La normativa italiana era peraltro già caratterizzata da criticità applicative in ragione di problemi subentrati nel corso della procedura di notifica della legge alla Commissione Europea che aveva avuto esito negativo per via di vizi procedurali nella stessa procedura di notifica (la normativa europea prevede infatti che, qualora uno Stato membro intenda introdurre leggi che potrebbero creare ostacoli al mercato interno, debba notificare il disegno di legge, prima della sua entrata in vigore, alla Commissione e agli altri Stati membri, sospendendo l’iter legislativo interno perché ne venga valutata la compatibilità con il diritto dell’Unione europea).

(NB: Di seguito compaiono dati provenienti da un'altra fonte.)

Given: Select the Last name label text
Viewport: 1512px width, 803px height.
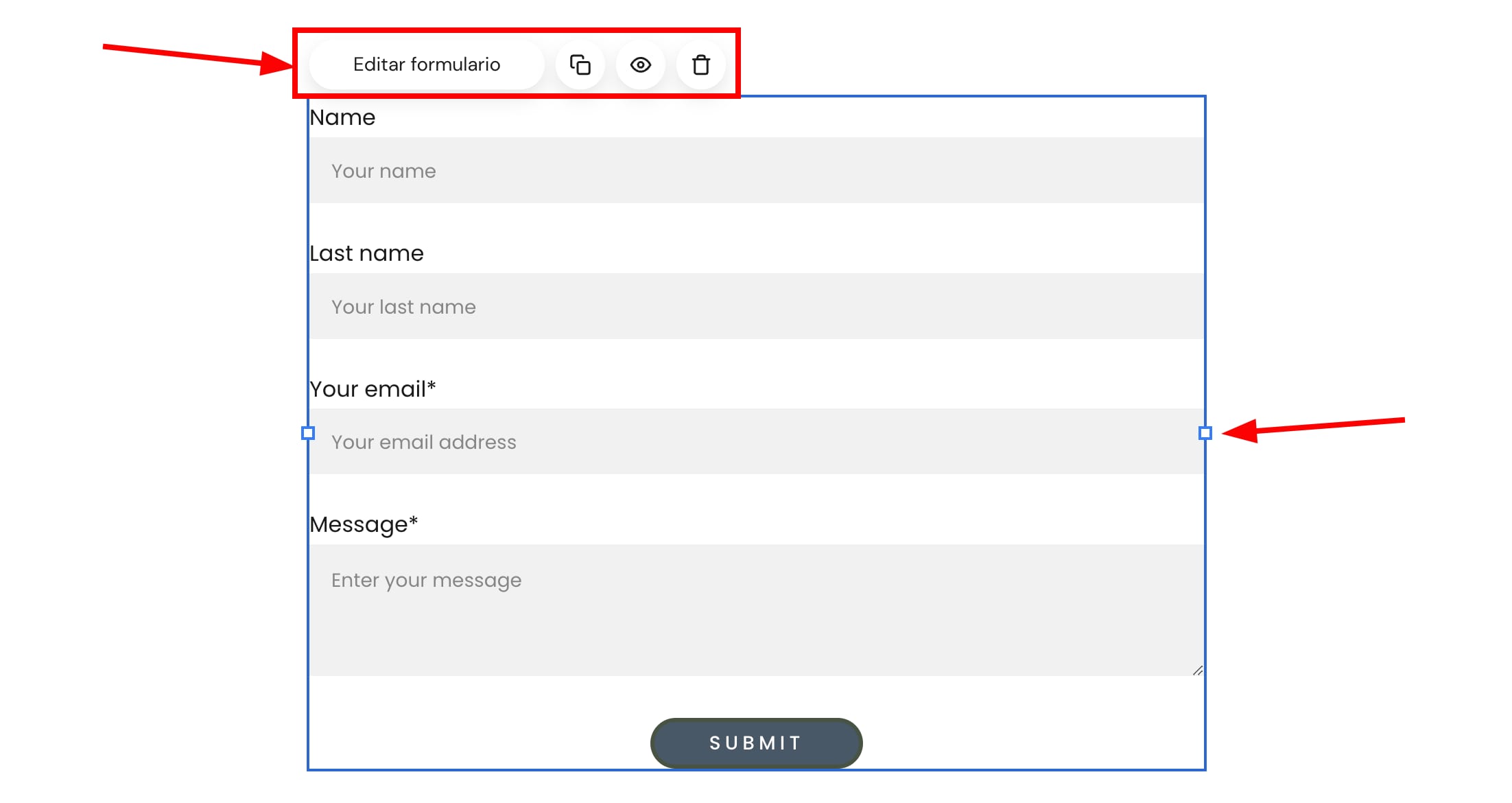Looking at the screenshot, I should (x=366, y=253).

Il quesito sottoposto alla Corte
Con specifico riferimento alla normativa francese sopra citata, la Corte di Giustizia è in breve stata chiamata a pronunciarsi sulle seguenti questioni sollevate dal Consiglio di Stato francese:
– Se il Regolamento UE n. 1169/2011 armonizzi espressamente l’uso di denominazioni di prodotti di origine animale per alimenti a base di proteine vegetali, impedendo agli Stati membri di adottare regolamenti nazionali che vietino tali denominazioni.

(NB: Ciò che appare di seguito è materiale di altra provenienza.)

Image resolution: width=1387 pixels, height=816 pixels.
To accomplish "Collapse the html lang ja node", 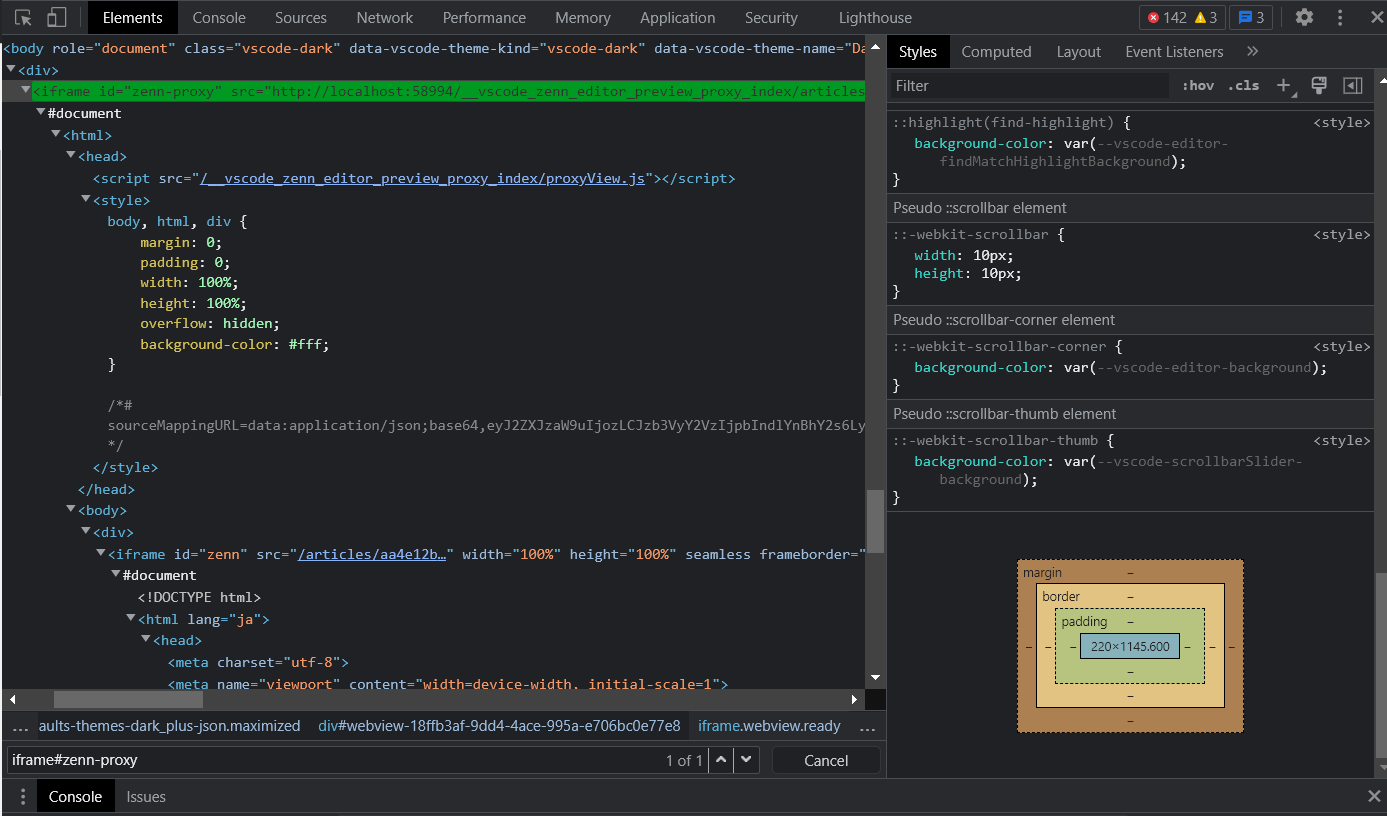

– Se le disposizioni del citato Regolamento vietino l’imposizione di restrizioni sull’uso di denominazioni non legali come le c.d. denominazioni “descrittive” o “usuali”.
La decisione della Corte
La Corte ha stabilito che gli articoli 7 e 17 del Regolamento n. 1169/2011, insieme alle rilevanti disposizioni dell’allegato VI, parte A, punto 4, armonizzano espressamente la protezione dei consumatori contro il rischio di essere ingannati dall’uso di denominazioni di prodotti di origine animale per promuovere alimenti vegetali. Questo implica che gli Stati membri non possono introdurre norme nazionali che limitino o vietino l’uso di tali denominazioni, a meno che non vi sia un’autorizzazione esplicita a livello comunitario.

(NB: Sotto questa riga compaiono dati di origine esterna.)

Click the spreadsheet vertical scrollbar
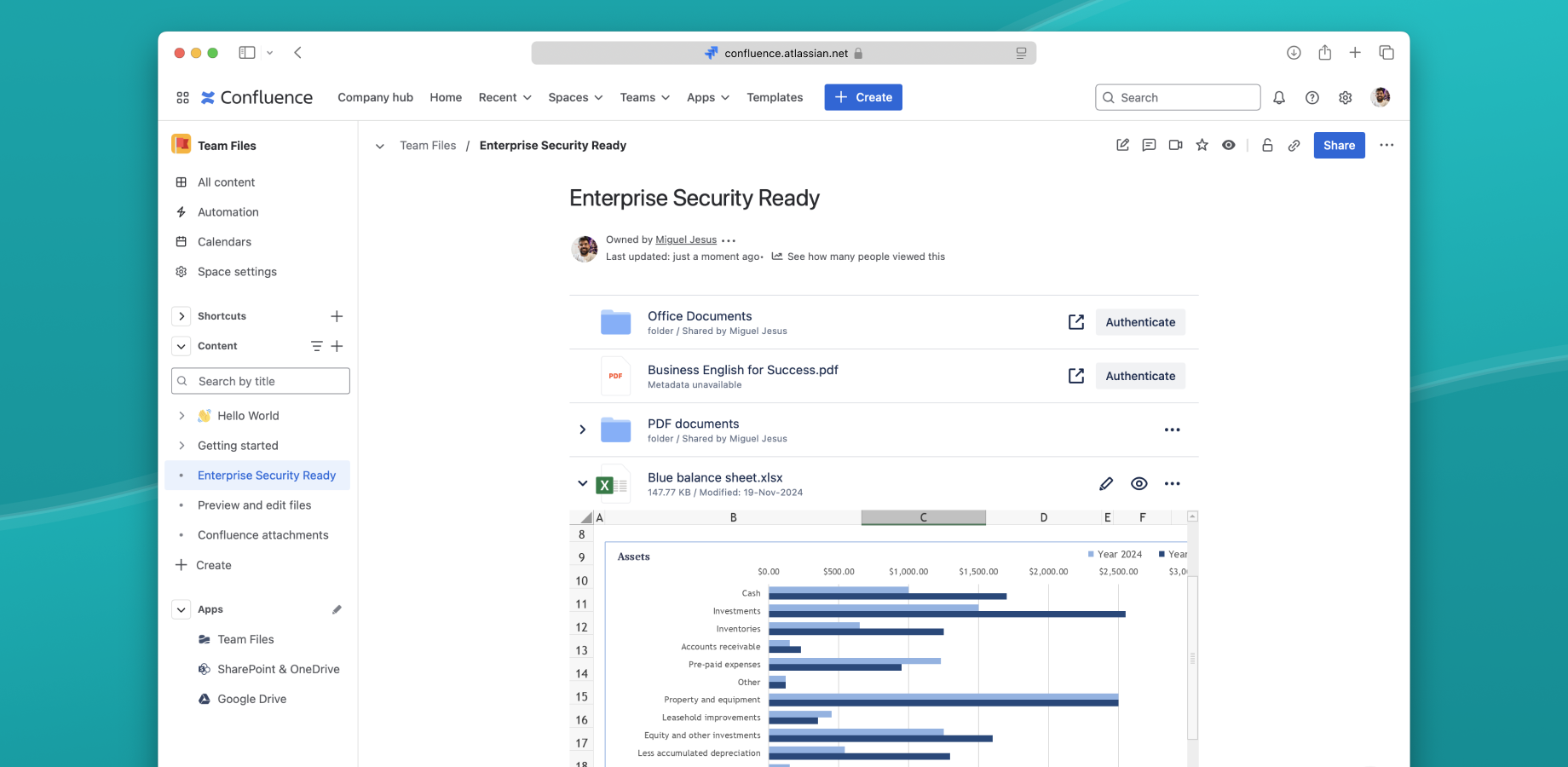Viewport: 1568px width, 767px height. point(1192,656)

Inoltre, la Corte ha precisato che in caso di sostituzione totale delle proteine animali con proteine vegetali, l’etichettatura deve fornire informazioni chiare e non ingannevoli, ma l’uso di nomi descrittivi o usuali non può essere vietato attraverso norme nazionali. Quanto sopra in ragione della necessità di garantire una coerenza normativa nell’Unione Europea ed evitare barriere nel mercato interno.
Conclusioni
La sentenza in commento rappresenta una vittoria significativa per i produttori di alimenti a base di proteine vegetali ed apre alla possibilità di continuare a utilizzare denominazioni usuali riconosciute dai consumatori (“burger”, etc.), a dispetto delle iniziative legislative poste in essere negli scorsi anni volte a scongiurare tale possibilità, come avvenuto in Francia e in Italia.
Resta pur sempre fondamentale assicurarsi che etichettatura e confezione del prodotto rechino nel complesso diciture o informazioni chiare e trasparenti circa l’effettiva composizione del prodotto, onde evitare sanzioni in materia di pubblicità ingannevole.